The special nature of electronic records makes the risk of manipulation particularly high. The Commission considers that any fine for tampering with business-related records should be sufficiently deterrent to ensure that it does not pay off for companies to take the risk of a procedural fine to avoid potentially high fines for breaches of substantial law. The fine should also be sufficiently deterrent for dissuading other companies from attempting to tamper with business records during a Commission inspection.

The infringement in this case was committed intentionally, and it was committed by a senior employee of the inspected company who was a target person of the Commission investigation.

The Commission was not informed of the data deletion. Instead, its inspectors had to detect the deletion themselves after the mobile phone was submitted for review. On this basis, the Commission has concluded that an overall fine amounting to 0.3% of IFF's total turnover would be both proportionate and deterrent. At the same time, the Commission has decided to reward IFF for its proactive cooperation during and after the inspection. The Commission has therefore decided to reduce such fine amount by 50% and to impose a fine of €15.9 million, which represents 0.15% of IFF's total turnover.

  1. How did IFF manage to get a 50% reduction of the fine?

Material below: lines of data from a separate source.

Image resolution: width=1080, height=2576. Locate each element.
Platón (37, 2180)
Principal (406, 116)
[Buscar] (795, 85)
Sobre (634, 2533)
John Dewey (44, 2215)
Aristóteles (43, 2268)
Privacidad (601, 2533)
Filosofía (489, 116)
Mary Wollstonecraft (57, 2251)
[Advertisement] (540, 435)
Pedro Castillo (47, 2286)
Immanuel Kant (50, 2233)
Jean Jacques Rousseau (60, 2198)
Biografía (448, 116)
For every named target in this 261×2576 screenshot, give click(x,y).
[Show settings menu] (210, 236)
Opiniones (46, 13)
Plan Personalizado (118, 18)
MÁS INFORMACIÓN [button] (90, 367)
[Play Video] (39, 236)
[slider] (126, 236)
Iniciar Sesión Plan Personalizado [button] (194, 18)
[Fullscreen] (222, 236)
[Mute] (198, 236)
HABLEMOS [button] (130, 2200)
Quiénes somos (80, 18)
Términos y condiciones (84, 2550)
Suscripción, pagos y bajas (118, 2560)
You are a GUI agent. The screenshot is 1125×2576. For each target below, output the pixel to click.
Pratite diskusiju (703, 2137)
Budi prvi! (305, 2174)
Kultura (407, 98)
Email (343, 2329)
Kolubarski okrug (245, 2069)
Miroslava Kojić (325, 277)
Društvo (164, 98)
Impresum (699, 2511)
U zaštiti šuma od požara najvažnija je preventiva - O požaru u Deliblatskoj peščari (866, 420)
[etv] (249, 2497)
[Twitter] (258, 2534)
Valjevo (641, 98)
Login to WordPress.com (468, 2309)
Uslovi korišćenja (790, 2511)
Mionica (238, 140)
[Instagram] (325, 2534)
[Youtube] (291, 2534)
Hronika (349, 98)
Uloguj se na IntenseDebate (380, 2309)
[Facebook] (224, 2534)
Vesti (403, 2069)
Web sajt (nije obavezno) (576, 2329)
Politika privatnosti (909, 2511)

After the Commission detected that an employee of IFF had deleted business-related data during the inspection, IFF immediately admitted the deletion on the spot and helped the Commission to restore the data to its fullest ability on the same day. Subsequently, IFF engaged in a cooperation procedure where it acknowledged liability for the infringement and accepted a maximum fine to be imposed by the Commission.

The Commission has rewarded the very proactive cooperative conduct of IFF during and after the inspection by granting it a 50% reduction, thereby significantly reducing the amount of the fine imposed on it.

The cooperation procedure is inspired by the well-established cartel settlements procedure and can be used in other situations where companies are willing to acknowledge their liability for an infringement of the EU competition rules (including the facts and legal qualification). The cooperation framework allows the Commission to apply a simpler and faster procedure and the cooperating companies to obtain a reduction in fines. The Commission assesses on a case-by-case basis whether a case would be suitable for cooperation, taking into account the probability of reaching a common understanding with the company within a reasonable timeframe. There is neither a right nor an obligation for companies to pursue the cooperation path.

This is the first time that the cooperation procedure is followed in a procedural infringement case.

  1. Has the Commission fined other companies for obstructing inspections?

This is the first time that the Commission imposes a fine for the deletion during an inspection of messages exchanged via social media apps on a mobile telephone.

In the past, the Commission has imposed fines for breaching seals during inspection. For instance, E.On received a fine of €38 million in 2008 (corresponding to 0.14% of the total turnover) and Suez Environnement and Lyonnaise des Eaux received a fine of €8 million in 2011 (corresponding to 0.065% of the total turnover). The Commission has also fined Czech energy companies Energetický a průmyslový holding and EP Investment Advisors €2.5 million (corresponding to 0.25% of the total turnover) for accessing a blocked email account and diverting incoming emails during an inspection.

In other cases, the obstruction during an inspection was considered as an aggravating circumstance and triggered an increase of the fine imposed for the anticompetitive conduct (see for example cases  AT.38354 - Industrial Bags,  AT.38456 - Bitumen and AT.38432 - Professional Videotapes).


* Updated on 25 June 2024 at 11:30 CEST.